L'atmosfera, dapprima tesa, si allentò un pochino e ricevetti alcune pacche sulla spalla da una guardiana più grande di me di due anni che pensava stessi soffocando da quanto ridevo.

«Guardiani e guardiane, è ora!» annunciò allegro il cronista. La sua voce era stranamente familiare.

Le risate si spensero e la competitività ritornò come se non fosse successo nulla nonostante dalla stanza stesse ora arrivando l'assolo vocale pazzesco di uno di loro che dopo cantò "players gonna play play play play play. And the haters gonna hate hate hate hate hate".

"Ok, boys will be boys, ho capito ora che significa" pensai soffocando una risata.

Presi un grosso respiro cercando di tranquillizzarmi e infilai la spada nel fodero che mi ero messa a tracolla dietro la schiena come mi avevano consigliato di fare alcuni guardiani più piccoli e gentili.

Uscita dallo spogliatoio dovetti camminare in un corridoio abbastanza largo dove alla sinistra c'erano dei piccoli archetti da cui si poteva intravedere l'arena e vedendo un percorso pieno di ostacoli mi mancò il respiro.

"Michele, dammi la forza" pregai con vasta ironia ma con anche una punta di disperazione e sincerità.
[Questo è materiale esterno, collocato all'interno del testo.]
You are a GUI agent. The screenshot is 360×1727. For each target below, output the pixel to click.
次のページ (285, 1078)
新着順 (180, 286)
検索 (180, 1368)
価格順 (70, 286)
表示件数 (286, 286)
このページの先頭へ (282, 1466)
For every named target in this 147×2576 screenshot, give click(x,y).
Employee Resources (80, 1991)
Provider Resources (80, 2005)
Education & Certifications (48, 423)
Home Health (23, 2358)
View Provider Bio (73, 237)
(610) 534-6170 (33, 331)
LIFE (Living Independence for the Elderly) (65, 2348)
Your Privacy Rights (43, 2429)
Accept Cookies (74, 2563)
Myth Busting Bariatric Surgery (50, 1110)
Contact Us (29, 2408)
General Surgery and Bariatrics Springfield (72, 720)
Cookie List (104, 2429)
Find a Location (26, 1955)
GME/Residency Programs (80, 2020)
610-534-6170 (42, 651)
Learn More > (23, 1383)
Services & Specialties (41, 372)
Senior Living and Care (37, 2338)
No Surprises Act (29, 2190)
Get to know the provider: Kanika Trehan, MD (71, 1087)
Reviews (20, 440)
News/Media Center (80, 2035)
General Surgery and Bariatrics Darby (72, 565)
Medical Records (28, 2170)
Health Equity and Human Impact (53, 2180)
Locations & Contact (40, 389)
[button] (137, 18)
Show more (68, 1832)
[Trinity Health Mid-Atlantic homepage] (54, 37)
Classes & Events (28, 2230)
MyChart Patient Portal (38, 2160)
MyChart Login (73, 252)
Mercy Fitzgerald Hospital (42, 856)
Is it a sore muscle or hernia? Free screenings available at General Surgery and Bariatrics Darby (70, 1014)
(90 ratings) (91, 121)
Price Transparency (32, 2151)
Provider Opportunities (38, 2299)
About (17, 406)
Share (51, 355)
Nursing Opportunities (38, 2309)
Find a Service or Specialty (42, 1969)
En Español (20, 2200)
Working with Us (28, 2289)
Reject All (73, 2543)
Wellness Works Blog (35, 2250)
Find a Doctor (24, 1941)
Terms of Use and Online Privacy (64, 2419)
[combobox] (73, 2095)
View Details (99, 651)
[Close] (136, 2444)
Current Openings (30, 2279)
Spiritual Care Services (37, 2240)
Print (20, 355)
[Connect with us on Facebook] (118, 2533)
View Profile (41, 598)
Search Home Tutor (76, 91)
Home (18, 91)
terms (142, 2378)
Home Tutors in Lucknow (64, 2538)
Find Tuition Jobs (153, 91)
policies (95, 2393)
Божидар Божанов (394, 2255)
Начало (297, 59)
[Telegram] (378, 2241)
Appena uscimmo dal corridoio sotterraneo venimmo accolti dagli applausi di centinaia di guardiani che si erano radunati nell'Arena per vederci, o meglio, per vedermi fallire perché a quanto ne sapevo io non c'era mai stato un pubblico così ampio e mi era stato anche confermato da dei guardiani prima che entrassi nello spogliatoio.

Posai uno sguardo sulla tribuna d'onore e lì vidi con mio grande stupore Federico Flores impugnare un microfono e sorridere facendo commentini ironici su tutti noi partecipanti.

Indossava una simpatica camicia hawaiana rossa con una collana di fiori finti colorati e sulla testa aveva un cappello da cowboy nero.
Signore e signori, quelli erano i tipici vestiti che si potevano trovare nel magazzino perché là dentro era quasi impossibile trovare qualcosa di normale o comunque di poco colorato.

Osservai quel che avrei dovuto affrontare.

Davanti a noi c'era un percorso lineare formato da tre livelli: il primo era una piscina lunga e profonda da attraversare, il secondo era un percorso dove si dovevano evitare delle enormi asce che andavano su e giù in un moto pendolare e le cui lame erano state coperte da delle protezioni in gomma e il terzo era un enorme torre con delle aste cilindriche conficcate all'interno dove potersi arrampicare. Il problema del terzo livello era che le aste si potevano spingere e tirare, il che avrebbe reso molto difficile la salita.

Si sentì il suono acuto di un microfono che veniva acceso. «Salve a tutti, guardiani! Sono Federico Flores, il vostro amato presentatore! Siete pronti ad assistere al torneo!» si levò un  "sì" da parte di tutti. «Non sentooo! Siete pronti?» il "sì" diventò sempre più forte finché Flores non ne fu soddisfatto.

Dopo una breve pausa annunciò i partecipanti uno, compresa me. Quando disse il mio nome e la folla si zittì improvvisamente invece di applaudire come aveva fatto con gli altri mi sentii così a disagio che mi pentii subito di avere accettato.

«Mettetevi sulla riga di partenza!» ordinò il presentatore e noi obbedimmo. «Al mio segnale partite! Pronti... partenza... VIA!»

Venne suonata una trombetta da stadio e automaticamente tutti i partecipanti scattarono in azione, io compresa.